Overview and Initial Search . We restricted ourselves to a single text input ﬁeld to keep the tool simple and to make it resemble a search engine rather than a query builder. The user interface of the tool can be seen in Figure 2 and Figure 3 . The text input of the user is then translated to an element of the DBpedia knowledge graph using an auto-complete feature. For this we used the DBpedia Lookup ² service providing a preﬁx search for all the instances of the graph. In order to include also both classes and properties of the DBpedia ontology into the tool, we added these to a custom Solr index and merged the output of both services. Using the results of the auto-complete, the user can create a search query that generates a SPARQL query which consults the oﬃcial endpoint.

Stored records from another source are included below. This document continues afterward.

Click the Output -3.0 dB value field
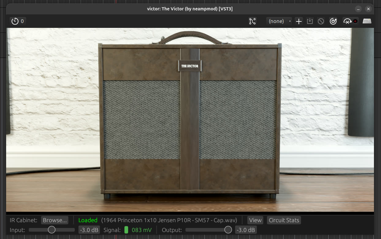The image size is (381, 239). click(246, 230)
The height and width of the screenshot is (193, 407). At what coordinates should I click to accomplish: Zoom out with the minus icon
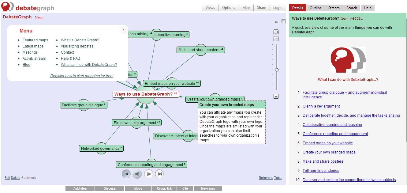[x=276, y=97]
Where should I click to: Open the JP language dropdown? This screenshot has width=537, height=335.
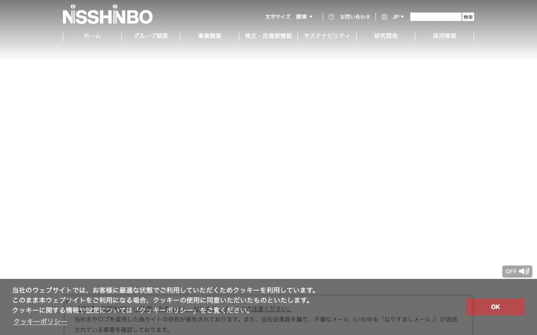click(398, 17)
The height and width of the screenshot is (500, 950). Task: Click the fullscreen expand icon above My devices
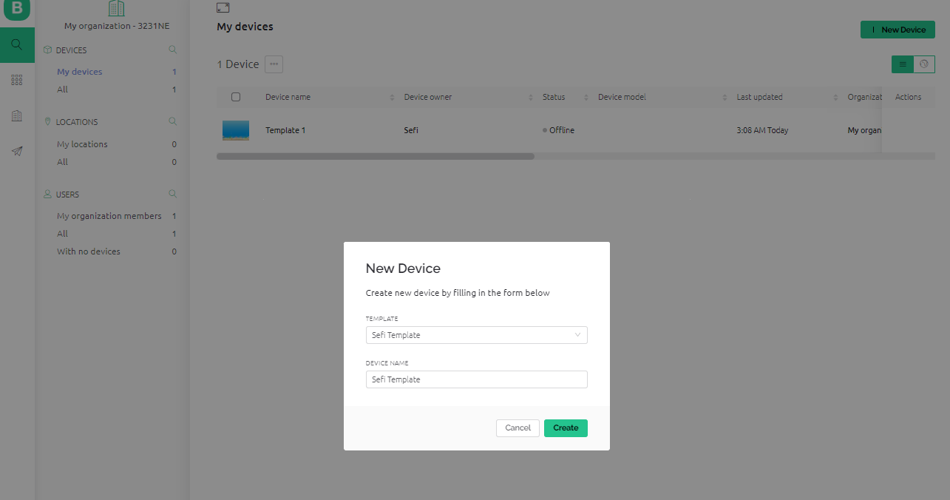point(223,7)
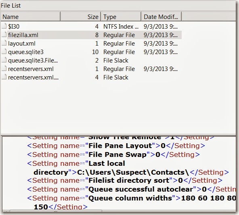Screen dimensions: 239x215
Task: Click the file icon beside layout.xml
Action: point(4,43)
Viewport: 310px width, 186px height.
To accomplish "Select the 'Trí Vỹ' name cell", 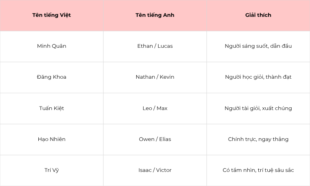I will [52, 170].
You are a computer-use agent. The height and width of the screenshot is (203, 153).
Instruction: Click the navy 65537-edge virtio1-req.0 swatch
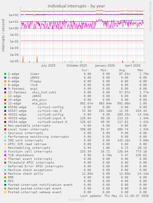coord(5,111)
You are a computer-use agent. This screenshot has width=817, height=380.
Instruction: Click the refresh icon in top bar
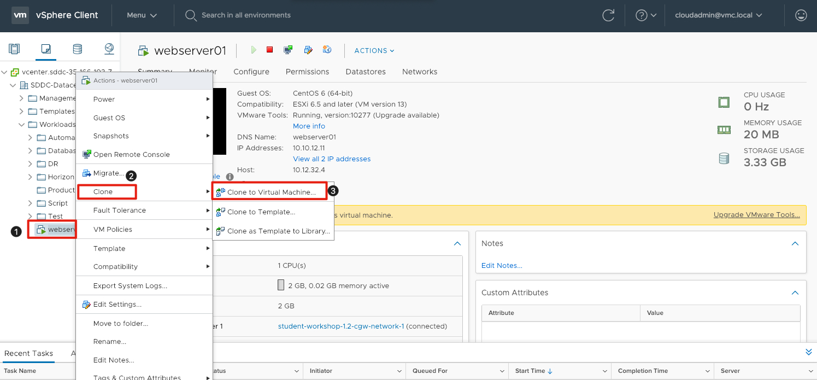pyautogui.click(x=608, y=15)
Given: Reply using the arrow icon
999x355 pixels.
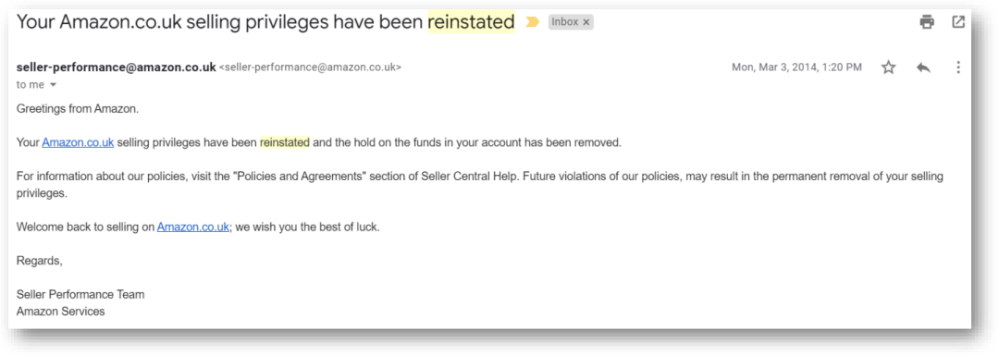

This initial query is deﬁned as the ﬁrst filter on the class Thing and creates the ﬁrst tab. While additional filters limit the result set of the current tab, the expand operation will open in a new dependent tab, allowing the user to keep history, freely switch between sets and make changes to a set which will also propagate to sets expanding from it. The tab view also provides the options to close a set and to create a new empty one. Figure 1 shows the high-level architecture of our tool.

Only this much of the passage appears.